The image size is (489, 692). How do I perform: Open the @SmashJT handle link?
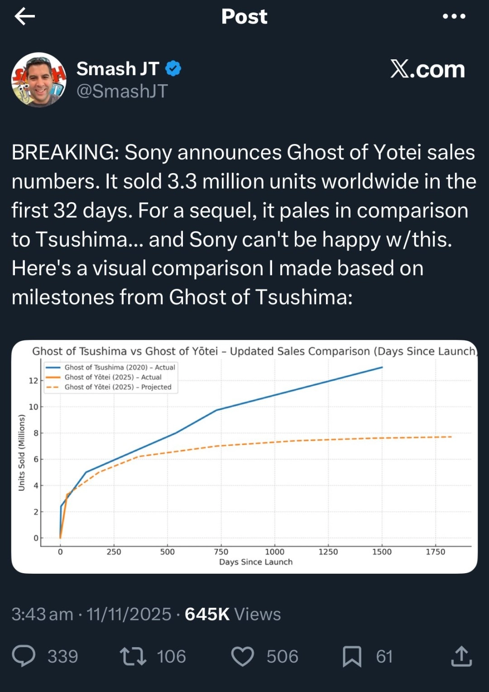click(122, 91)
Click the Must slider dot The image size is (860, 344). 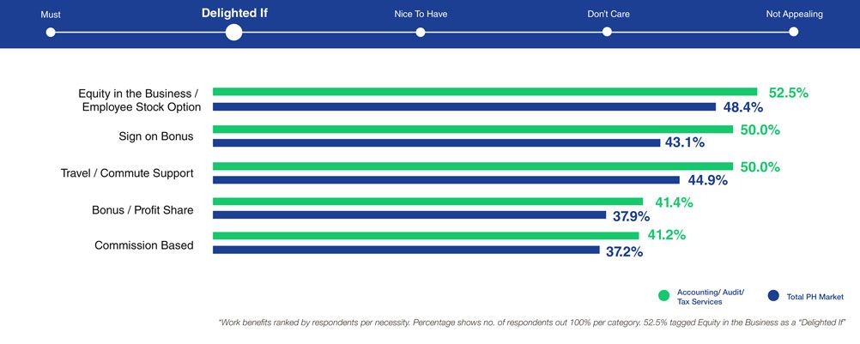pos(51,32)
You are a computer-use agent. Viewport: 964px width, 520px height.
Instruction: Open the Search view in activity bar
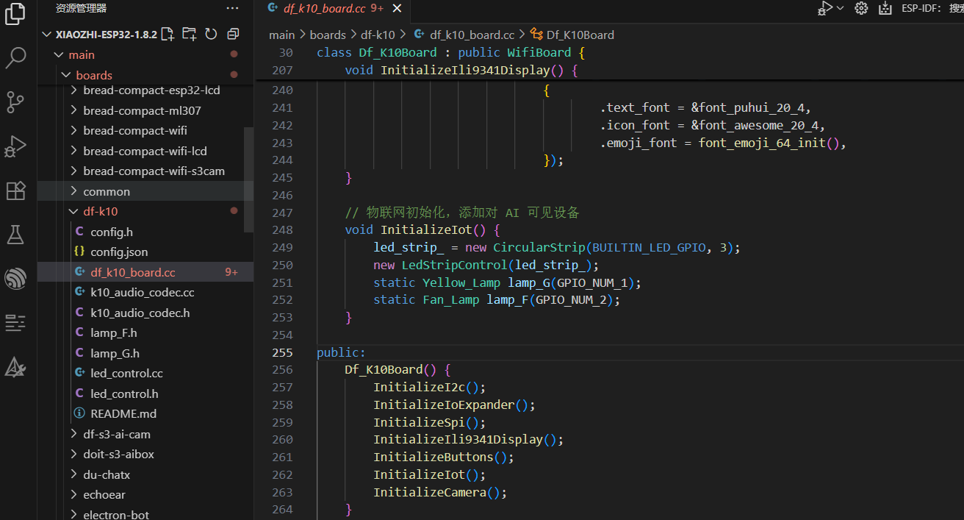[15, 57]
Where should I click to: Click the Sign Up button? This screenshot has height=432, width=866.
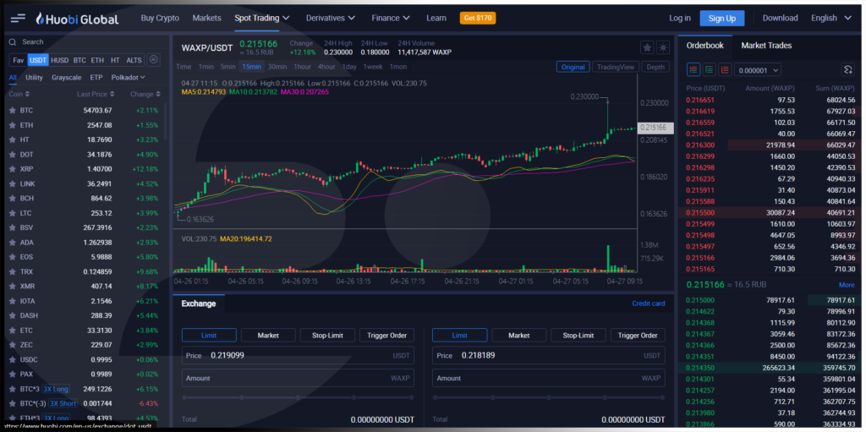coord(722,19)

○ ○ ○

• WHAT NEEDS TO BE DONE: Beginning with the line that holds "Where should I" and ending with the last line of the material above, extract every line exactly, pictures excluded.

• WRITTEN REPLY:
Where should I click to: Click the Sign Up button? This screenshot has height=432, width=866.
coord(722,19)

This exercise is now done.